Le fils de l'ex-maire de Montréal obtient une absolution conditionnelle et n'aura pas de casier judiciaire, après avoir plaidé coupable à des accusations de fraude sur Internet. Le tribunal a pris en considération la grande médiatisation du dossier d'Alexandre Coderre, au palais de justice de Montréal.

Un texte de Geneviève Garon

« L'absolution est dans l'intérêt véritable d'Alexandre Coderre », a déclaré la juge Sylvie Durand, de la Cour du Québec. « Il est jeune, a plaidé coupable, n'a aucun antécédent judiciaire, est sur la voie de la réhabilitation, a des remords, travaille à temps partiel et étudie dans le but de devenir un actif pour la société. Son passage dans le processus judiciaire l'a marqué. »

Le jeune homme de 22 ans était accompagné de ses parents, mardi, pour connaître la peine qui lui serait imposée.

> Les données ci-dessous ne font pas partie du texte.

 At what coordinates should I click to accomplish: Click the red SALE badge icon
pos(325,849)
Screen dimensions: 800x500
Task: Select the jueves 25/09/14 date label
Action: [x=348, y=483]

La juge s'est rendue aux arguments de la défense qui demandait au tribunal de ne pas imposer de casier judiciaire à l'étudiant qui sera appelé à voyager s'il réalise son rêve d'être journaliste sportif.

La poursuite avait pour sa part proposé une peine avec sursis, ce qui lui aurait occasionné un casier judiciaire.

Entre 2015 et 2017, Alexandre Coderre a utilisé des cartes de crédit de sa famille pour payer des services de clavardage en ligne, mais a prétexté avoir été victime de vol.

Son père, Denis Coderre, a alerté la police et le jeune homme s'est enlisé dans les mensonges, de sorte que l'enquête s'est étirée pendant un an.

En septembre dernier, l'étudiant a plaidé coupable à quatre chefs d'accusation de fraude de moins de 5000 $ et un chef de méfait.

La juge a tenu compte de la thérapie qu'il suit pour soigner son problème de cyberdépendance et des 5600 $ qu'il a remboursés de sa poche aux fournisseurs Internet.

Une grande médiatisation

« L'humiliation publique » subie par le jeune homme lui a aussi permis d'éviter une peine plus sévère, puisque la notoriété de son père a entraîné une grande médiatisation de son dossier.

« Alexandre Coderre portera ce stigmate longtemps (...) Il suffira de faire une recherche de son nom sur le web pour que cet épisode de sa vie remonte à la surface et continue à le stigmatiser », a affirmé la juge Durand.

« Normalement, ce n'est pas en soi un facteur atténuant la médiatisation, a soutenu la procureure aux poursuites criminelles et pénales Fannie Turcot, à sa sortie de la salle d'audience. Mais (dans ce cas-ci) ce n'est pas une personne publique qui a commis un acte criminel, mais c'est rendu public de par son père. Voilà la distinction et la nuance que la juge a retenues », a-t-elle expliqué.

Alexandre Coderre et ses parents n'ont pas fait de commentaire à leur sortie de la salle d'audience. L'avocat du jeune homme a mentionné que son client est « soulagé » et « assez serein dans le processus ». « C'est quelqu'un qu'on ne reverra pas dans le système de justice, a affirmé Me Conrad Lord. Son passage a été douloureux, constructif... »

Alexandre Coderre s'est aussi engagé à faire 240 heures de travaux communautaires.